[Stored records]
....
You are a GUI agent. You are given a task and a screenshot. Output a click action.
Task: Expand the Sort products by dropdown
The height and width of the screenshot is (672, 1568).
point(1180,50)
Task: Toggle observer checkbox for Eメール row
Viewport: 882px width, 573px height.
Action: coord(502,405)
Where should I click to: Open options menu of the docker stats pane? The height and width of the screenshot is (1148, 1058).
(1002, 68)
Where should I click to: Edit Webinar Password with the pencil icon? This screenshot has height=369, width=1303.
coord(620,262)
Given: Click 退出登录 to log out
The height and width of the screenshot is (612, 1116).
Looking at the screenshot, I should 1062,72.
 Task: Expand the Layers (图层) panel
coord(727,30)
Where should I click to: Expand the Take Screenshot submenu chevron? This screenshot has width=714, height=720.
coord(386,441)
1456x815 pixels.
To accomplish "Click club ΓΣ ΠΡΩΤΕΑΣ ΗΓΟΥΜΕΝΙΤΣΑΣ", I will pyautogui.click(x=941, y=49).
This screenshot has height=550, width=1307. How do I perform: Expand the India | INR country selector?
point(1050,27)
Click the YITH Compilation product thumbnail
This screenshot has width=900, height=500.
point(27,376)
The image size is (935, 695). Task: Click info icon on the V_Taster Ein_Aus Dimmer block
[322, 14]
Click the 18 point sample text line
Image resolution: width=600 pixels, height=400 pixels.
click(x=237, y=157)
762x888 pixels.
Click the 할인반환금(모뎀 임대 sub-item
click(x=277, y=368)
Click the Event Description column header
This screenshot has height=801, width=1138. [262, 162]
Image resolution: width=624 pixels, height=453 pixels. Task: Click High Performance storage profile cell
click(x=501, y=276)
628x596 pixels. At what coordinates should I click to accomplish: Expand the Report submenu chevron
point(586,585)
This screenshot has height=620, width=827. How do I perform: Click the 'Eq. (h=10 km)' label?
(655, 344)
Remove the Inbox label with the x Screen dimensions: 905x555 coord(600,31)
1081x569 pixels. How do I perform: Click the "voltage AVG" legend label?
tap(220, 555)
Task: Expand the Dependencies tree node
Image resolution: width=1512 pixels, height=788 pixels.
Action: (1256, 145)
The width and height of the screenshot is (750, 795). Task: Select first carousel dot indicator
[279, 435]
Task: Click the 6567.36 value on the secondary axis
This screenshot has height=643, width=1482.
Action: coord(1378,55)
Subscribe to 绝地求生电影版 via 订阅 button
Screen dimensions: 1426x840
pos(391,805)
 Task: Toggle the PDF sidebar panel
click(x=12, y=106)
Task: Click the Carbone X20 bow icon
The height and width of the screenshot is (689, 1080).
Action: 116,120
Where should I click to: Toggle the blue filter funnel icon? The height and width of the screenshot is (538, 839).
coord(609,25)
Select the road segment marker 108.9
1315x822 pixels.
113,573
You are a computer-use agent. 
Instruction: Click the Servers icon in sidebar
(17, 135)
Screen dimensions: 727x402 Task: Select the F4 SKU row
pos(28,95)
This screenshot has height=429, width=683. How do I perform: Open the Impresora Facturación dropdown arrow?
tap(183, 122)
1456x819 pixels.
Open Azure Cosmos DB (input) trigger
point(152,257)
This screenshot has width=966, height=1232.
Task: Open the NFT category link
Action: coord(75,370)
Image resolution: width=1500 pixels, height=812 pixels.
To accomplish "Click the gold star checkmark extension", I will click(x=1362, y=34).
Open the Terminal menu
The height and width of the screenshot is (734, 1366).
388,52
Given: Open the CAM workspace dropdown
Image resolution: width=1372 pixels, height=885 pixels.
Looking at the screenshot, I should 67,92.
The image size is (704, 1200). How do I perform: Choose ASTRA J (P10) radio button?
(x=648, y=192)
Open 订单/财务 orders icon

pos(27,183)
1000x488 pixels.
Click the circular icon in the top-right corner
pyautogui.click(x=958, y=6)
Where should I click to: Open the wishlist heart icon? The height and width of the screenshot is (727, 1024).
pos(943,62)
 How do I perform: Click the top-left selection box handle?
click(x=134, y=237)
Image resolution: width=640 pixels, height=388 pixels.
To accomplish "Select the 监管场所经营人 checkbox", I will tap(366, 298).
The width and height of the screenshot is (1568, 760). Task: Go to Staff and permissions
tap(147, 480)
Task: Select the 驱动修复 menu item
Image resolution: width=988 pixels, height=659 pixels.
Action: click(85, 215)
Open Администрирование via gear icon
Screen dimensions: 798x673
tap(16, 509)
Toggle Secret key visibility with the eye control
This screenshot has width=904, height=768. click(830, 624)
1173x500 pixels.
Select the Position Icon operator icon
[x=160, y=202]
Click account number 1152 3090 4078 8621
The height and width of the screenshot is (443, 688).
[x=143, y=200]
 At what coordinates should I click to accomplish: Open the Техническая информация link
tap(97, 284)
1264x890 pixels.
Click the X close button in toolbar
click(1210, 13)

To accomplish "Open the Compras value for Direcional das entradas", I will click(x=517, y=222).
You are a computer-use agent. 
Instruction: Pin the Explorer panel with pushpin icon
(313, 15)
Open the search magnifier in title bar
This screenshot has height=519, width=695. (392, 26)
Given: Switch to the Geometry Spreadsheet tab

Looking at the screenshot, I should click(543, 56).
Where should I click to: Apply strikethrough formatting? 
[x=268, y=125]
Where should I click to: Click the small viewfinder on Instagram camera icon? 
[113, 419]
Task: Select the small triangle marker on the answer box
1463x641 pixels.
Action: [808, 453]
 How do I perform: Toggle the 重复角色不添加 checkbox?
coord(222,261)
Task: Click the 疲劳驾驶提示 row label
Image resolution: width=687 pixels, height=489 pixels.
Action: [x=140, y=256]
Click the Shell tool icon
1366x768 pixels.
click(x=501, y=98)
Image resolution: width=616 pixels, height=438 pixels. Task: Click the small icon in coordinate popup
....
* _About this exercise_
Return all of the data above exactly, leaving out no line.

* _Response for this exercise_
You are a GUI agent. You are given a task and a screenshot. Output a click action.
Task: Expand the Sort products by dropdown
The height and width of the screenshot is (672, 1568).
point(1180,50)
Task: Toggle observer checkbox for Eメール row
Viewport: 882px width, 573px height.
Action: coord(502,405)
Where should I click to: Open options menu of the docker stats pane? The height and width of the screenshot is (1148, 1058).
(1002, 68)
Where should I click to: Edit Webinar Password with the pencil icon? This screenshot has height=369, width=1303.
coord(620,262)
Given: Click 退出登录 to log out
The height and width of the screenshot is (612, 1116).
Looking at the screenshot, I should 1062,72.
 Task: Expand the Layers (图层) panel
coord(727,30)
Where should I click to: Expand the Take Screenshot submenu chevron? This screenshot has width=714, height=720.
coord(386,441)
1456x815 pixels.
To accomplish "Click club ΓΣ ΠΡΩΤΕΑΣ ΗΓΟΥΜΕΝΙΤΣΑΣ", I will pyautogui.click(x=941, y=49).
This screenshot has height=550, width=1307. How do I perform: Expand the India | INR country selector?
point(1050,27)
Click the YITH Compilation product thumbnail
This screenshot has width=900, height=500.
point(27,376)
The image size is (935, 695). Task: Click info icon on the V_Taster Ein_Aus Dimmer block
[322, 14]
Click the 18 point sample text line
Image resolution: width=600 pixels, height=400 pixels.
click(x=237, y=157)
762x888 pixels.
Click the 할인반환금(모뎀 임대 sub-item
click(x=277, y=368)
Click the Event Description column header
This screenshot has height=801, width=1138. [262, 162]
Image resolution: width=624 pixels, height=453 pixels. Task: Click High Performance storage profile cell
click(x=501, y=276)
628x596 pixels. At what coordinates should I click to accomplish: Expand the Report submenu chevron
point(586,585)
This screenshot has height=620, width=827. How do I perform: Click the 'Eq. (h=10 km)' label?
(655, 344)
Remove the Inbox label with the x Screen dimensions: 905x555 coord(600,31)
1081x569 pixels. How do I perform: Click the "voltage AVG" legend label?
tap(220, 555)
Task: Expand the Dependencies tree node
Image resolution: width=1512 pixels, height=788 pixels.
Action: (1256, 145)
The width and height of the screenshot is (750, 795). Task: Select first carousel dot indicator
[279, 435]
Task: Click the 6567.36 value on the secondary axis
This screenshot has height=643, width=1482.
Action: coord(1378,55)
Subscribe to 绝地求生电影版 via 订阅 button
Screen dimensions: 1426x840
pos(391,805)
 Task: Toggle the PDF sidebar panel
click(x=12, y=106)
Task: Click the Carbone X20 bow icon
The height and width of the screenshot is (689, 1080).
Action: 116,120
Where should I click to: Toggle the blue filter funnel icon? The height and width of the screenshot is (538, 839).
coord(609,25)
Select the road segment marker 108.9
1315x822 pixels.
113,573
You are a computer-use agent. 
Instruction: Click the Servers icon in sidebar
(17, 135)
Screen dimensions: 727x402 Task: Select the F4 SKU row
pos(28,95)
This screenshot has height=429, width=683. How do I perform: Open the Impresora Facturación dropdown arrow?
tap(183, 122)
1456x819 pixels.
Open Azure Cosmos DB (input) trigger
point(152,257)
This screenshot has width=966, height=1232.
Task: Open the NFT category link
Action: coord(75,370)
Image resolution: width=1500 pixels, height=812 pixels.
To accomplish "Click the gold star checkmark extension", I will click(x=1362, y=34).
Open the Terminal menu
The height and width of the screenshot is (734, 1366).
388,52
Given: Open the CAM workspace dropdown
Image resolution: width=1372 pixels, height=885 pixels.
Looking at the screenshot, I should 67,92.
The image size is (704, 1200). How do I perform: Choose ASTRA J (P10) radio button?
(x=648, y=192)
Open 订单/财务 orders icon

pos(27,183)
1000x488 pixels.
Click the circular icon in the top-right corner
pyautogui.click(x=958, y=6)
Where should I click to: Open the wishlist heart icon? The height and width of the screenshot is (727, 1024).
pos(943,62)
 How do I perform: Click the top-left selection box handle?
click(x=134, y=237)
Image resolution: width=640 pixels, height=388 pixels.
To accomplish "Select the 监管场所经营人 checkbox", I will tap(366, 298).
The width and height of the screenshot is (1568, 760). Task: Go to Staff and permissions
tap(147, 480)
Task: Select the 驱动修复 menu item
Image resolution: width=988 pixels, height=659 pixels.
Action: click(85, 215)
Open Администрирование via gear icon
Screen dimensions: 798x673
tap(16, 509)
Toggle Secret key visibility with the eye control
This screenshot has width=904, height=768. click(830, 624)
1173x500 pixels.
Select the Position Icon operator icon
[x=160, y=202]
Click account number 1152 3090 4078 8621
The height and width of the screenshot is (443, 688).
[x=143, y=200]
 At what coordinates should I click to accomplish: Open the Техническая информация link
tap(97, 284)
1264x890 pixels.
Click the X close button in toolbar
click(1210, 13)

To accomplish "Open the Compras value for Direcional das entradas", I will click(x=517, y=222).
You are a computer-use agent. 
Instruction: Pin the Explorer panel with pushpin icon
(313, 15)
Open the search magnifier in title bar
This screenshot has height=519, width=695. (392, 26)
Given: Switch to the Geometry Spreadsheet tab

Looking at the screenshot, I should click(543, 56).
Where should I click to: Apply strikethrough formatting? 
[x=268, y=125]
Where should I click to: Click the small viewfinder on Instagram camera icon? 
[113, 419]
Task: Select the small triangle marker on the answer box
1463x641 pixels.
Action: [808, 453]
 How do I perform: Toggle the 重复角色不添加 checkbox?
coord(222,261)
Task: Click the 疲劳驾驶提示 row label
Image resolution: width=687 pixels, height=489 pixels.
Action: [x=140, y=256]
Click the Shell tool icon
1366x768 pixels.
click(x=501, y=98)
Image resolution: width=616 pixels, height=438 pixels. Task: Click the small icon in coordinate popup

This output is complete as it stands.